# Problem description
Here are some records; copy every line that holds the word "Backward".

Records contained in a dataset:
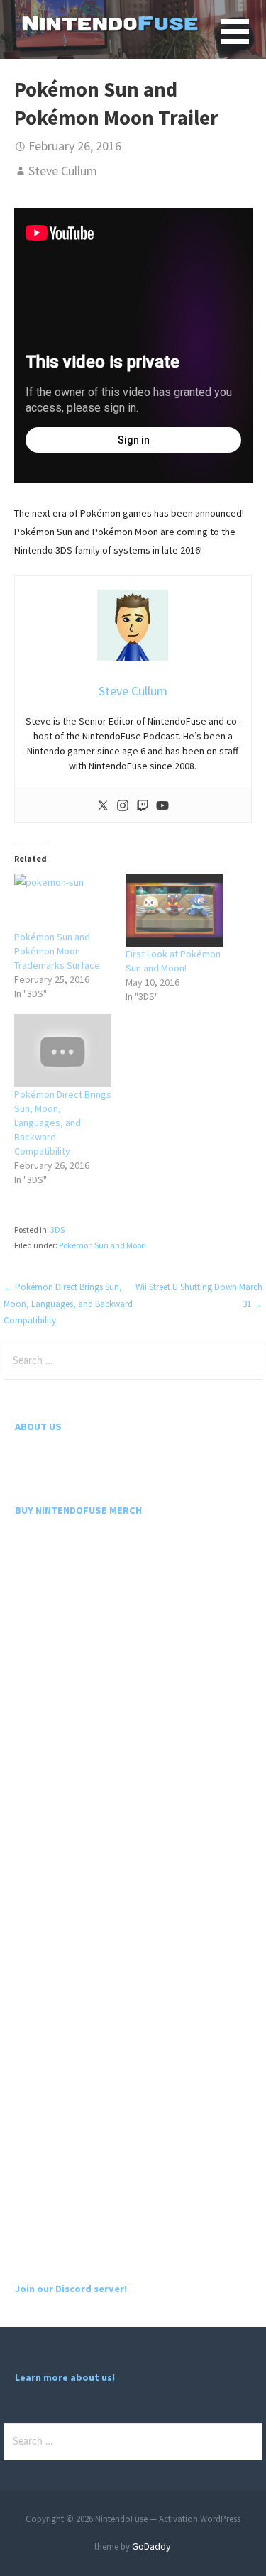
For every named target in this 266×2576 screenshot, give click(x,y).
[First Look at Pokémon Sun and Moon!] (174, 910)
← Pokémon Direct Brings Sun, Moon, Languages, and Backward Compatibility (68, 1303)
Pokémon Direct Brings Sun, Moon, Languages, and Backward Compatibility (62, 1122)
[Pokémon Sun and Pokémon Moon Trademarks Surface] (63, 902)
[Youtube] (162, 805)
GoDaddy (151, 2546)
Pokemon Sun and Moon (102, 1245)
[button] (243, 40)
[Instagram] (122, 805)
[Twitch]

# Expected output
← Pokémon Direct Brings Sun, Moon, Languages, and Backward Compatibility (68, 1303)
Pokémon Direct Brings Sun, Moon, Languages, and Backward Compatibility (62, 1122)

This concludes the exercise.